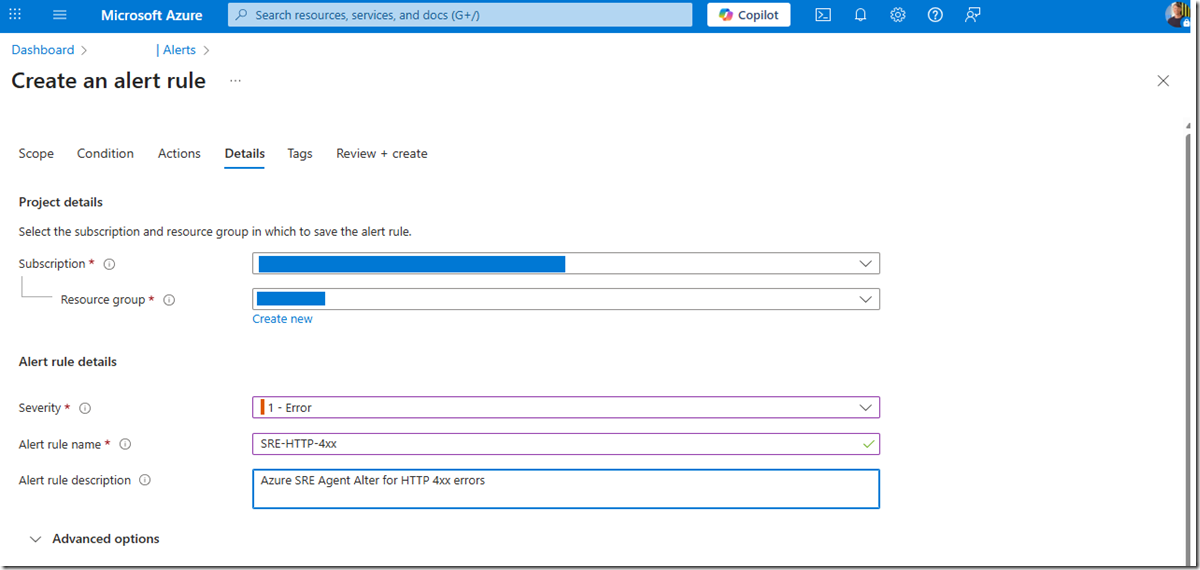Click the feedback icon in header

972,15
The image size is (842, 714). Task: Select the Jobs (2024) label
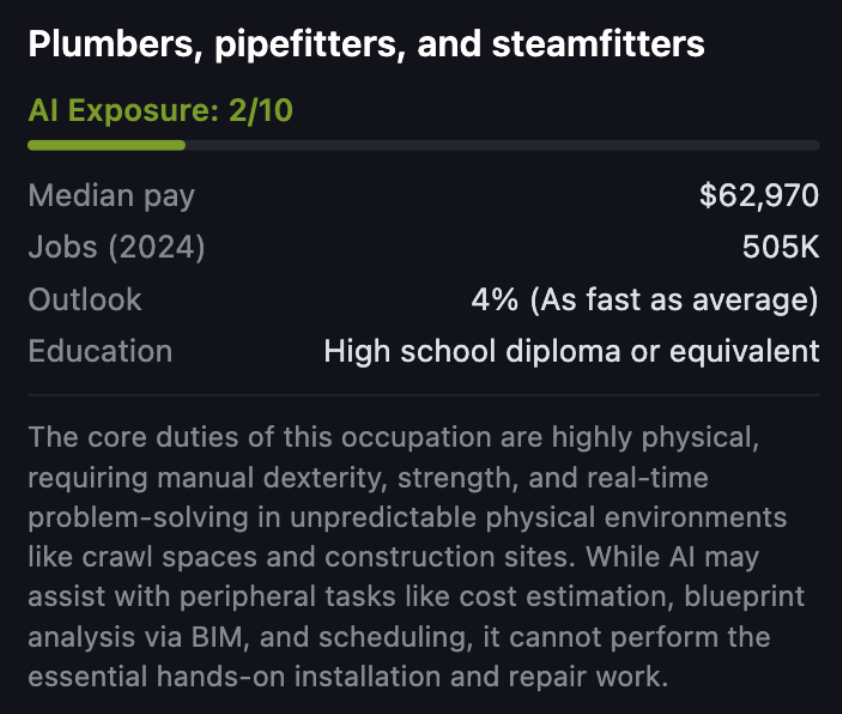click(x=116, y=247)
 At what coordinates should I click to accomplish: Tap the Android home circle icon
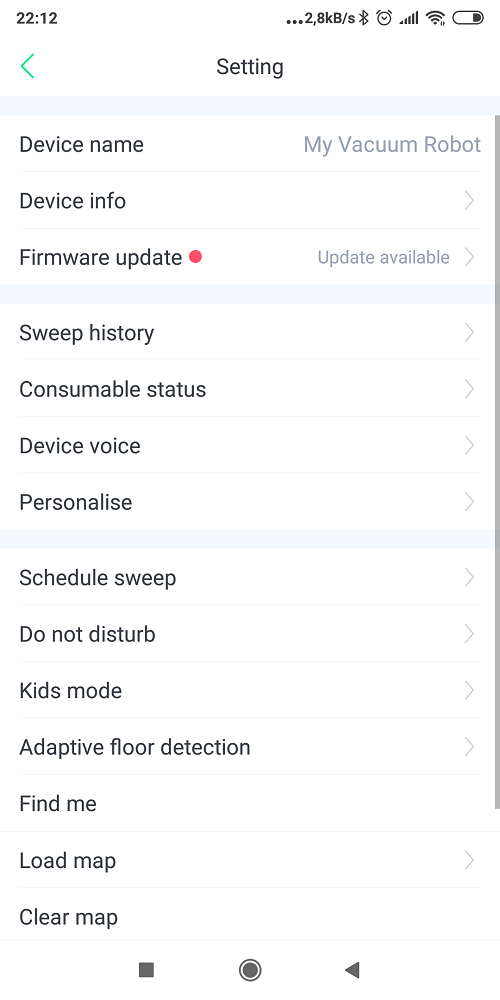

- PROBLEM -
In your output, include only the lines from the line containing "The image size" through the last line of the material above, exactly as they appear, and leave out the pictures.

- EXERCISE ANSWER -
The image size is (842, 714). Task: Select the Jobs (2024) label
click(x=116, y=247)
 At what coordinates should I click to accomplish: Tap the Android home circle icon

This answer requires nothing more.